#### Exercise:
Which lines in the listing contain the string "icon", matching case exactly? Pick out and copy each one.

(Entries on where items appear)
## START
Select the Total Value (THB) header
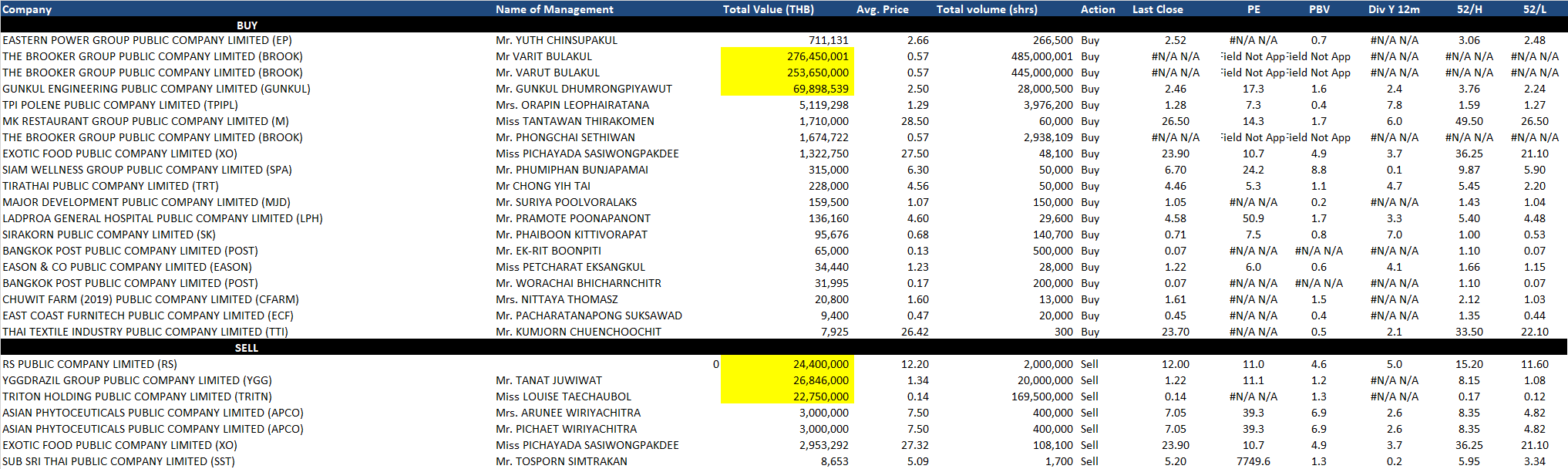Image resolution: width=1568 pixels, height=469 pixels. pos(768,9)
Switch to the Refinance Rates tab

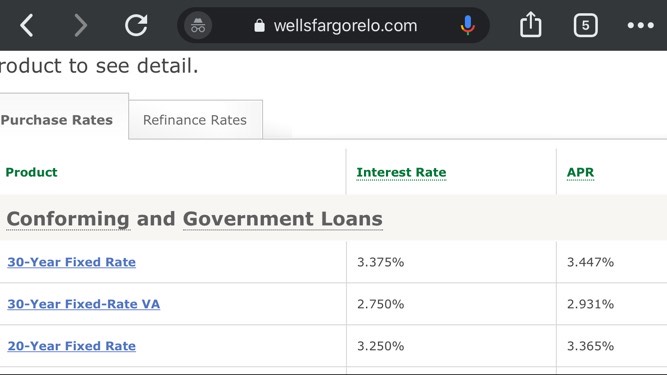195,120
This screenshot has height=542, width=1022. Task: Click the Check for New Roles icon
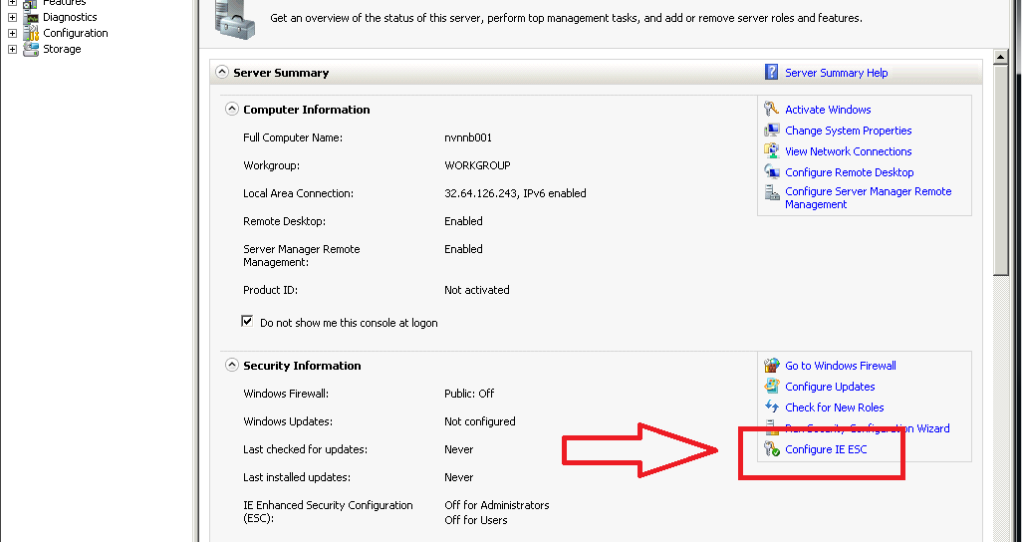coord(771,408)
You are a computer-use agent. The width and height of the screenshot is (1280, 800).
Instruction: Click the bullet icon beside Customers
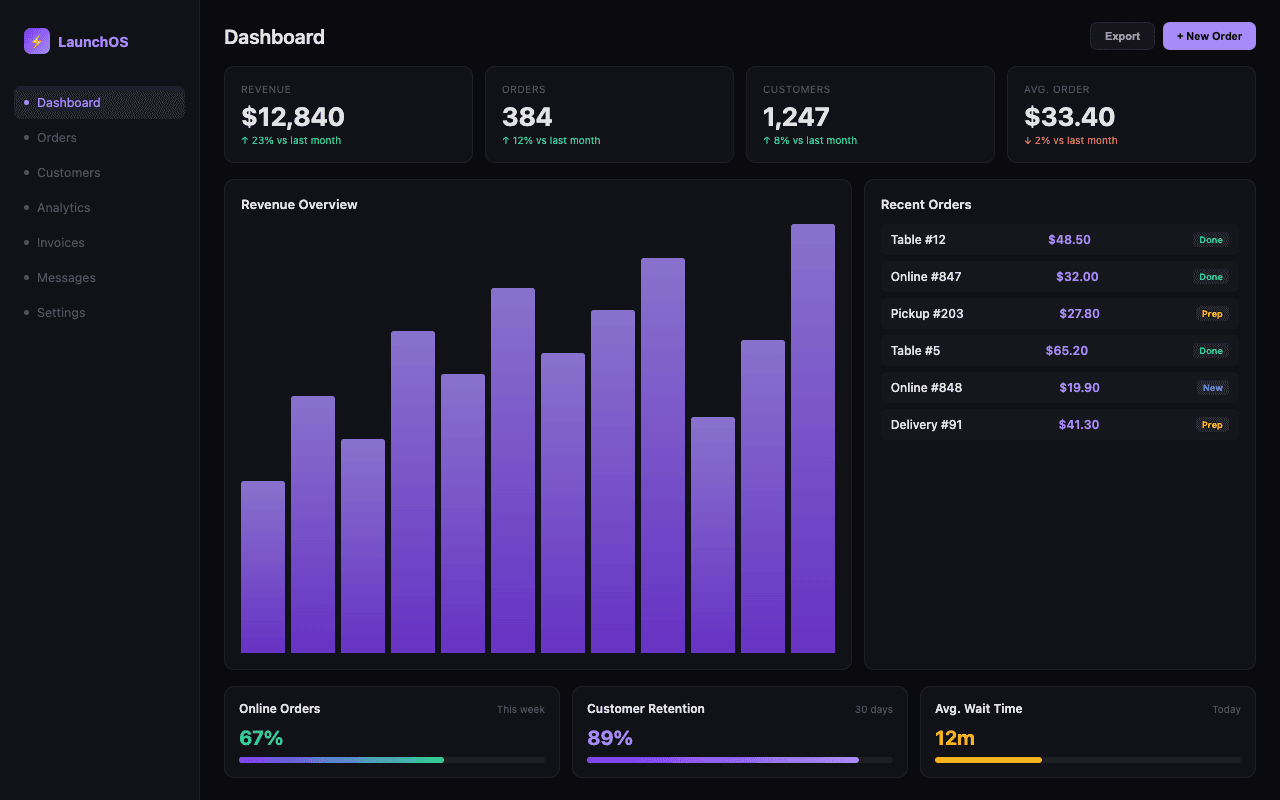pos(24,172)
## END
## START
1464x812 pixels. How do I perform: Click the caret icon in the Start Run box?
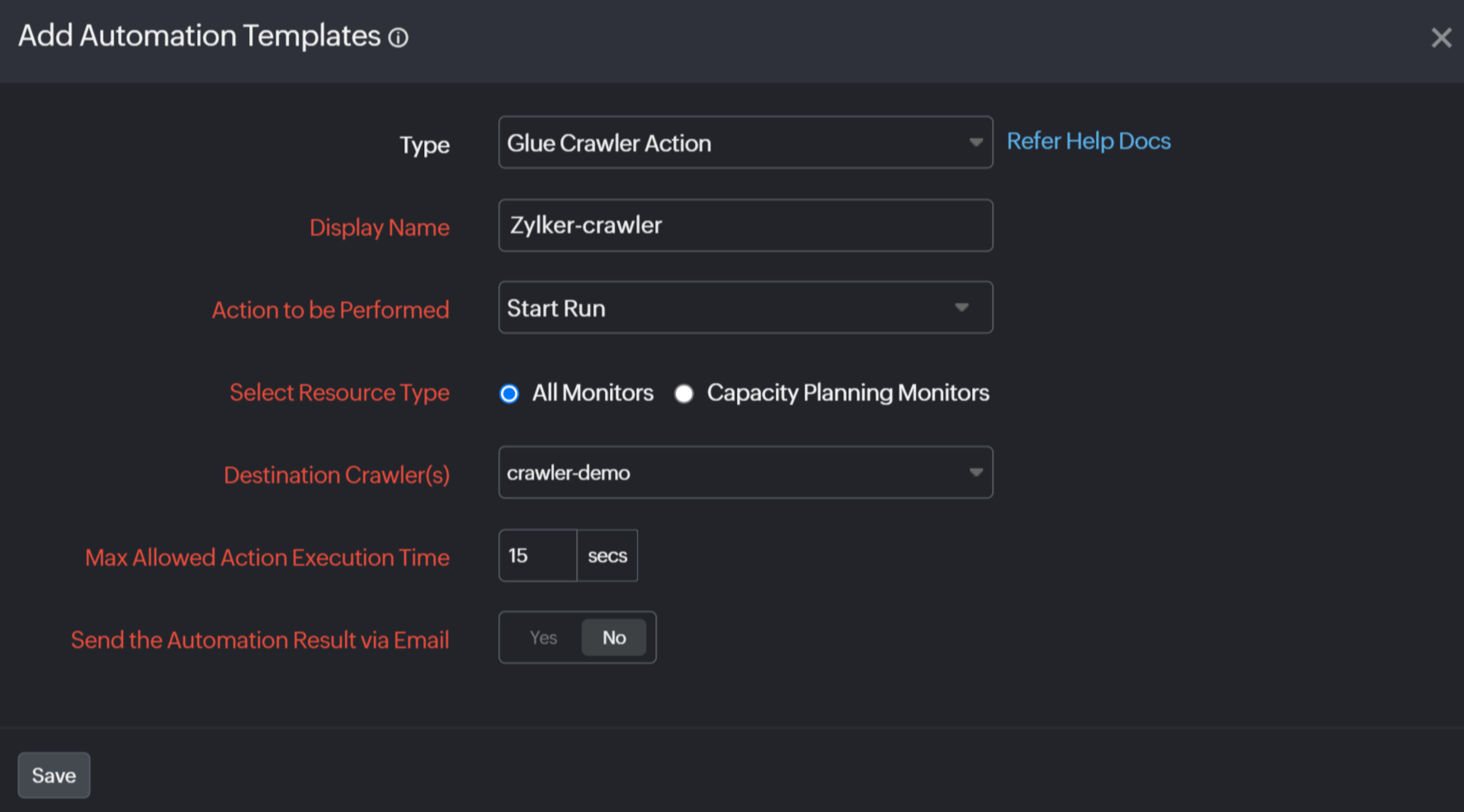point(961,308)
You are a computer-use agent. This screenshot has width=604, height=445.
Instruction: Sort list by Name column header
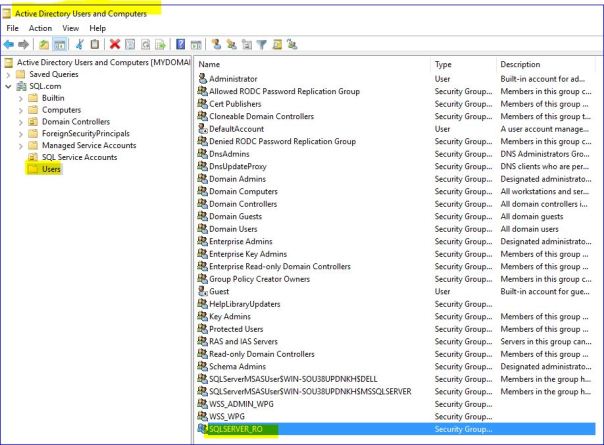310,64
## END
#### The solution:
This screenshot has height=542, width=1022. Task: Click the Check for New Roles icon
Instruction: Click the bullet icon beside Customers
1464x812 pixels. How do I perform: Click the caret icon in the Start Run box?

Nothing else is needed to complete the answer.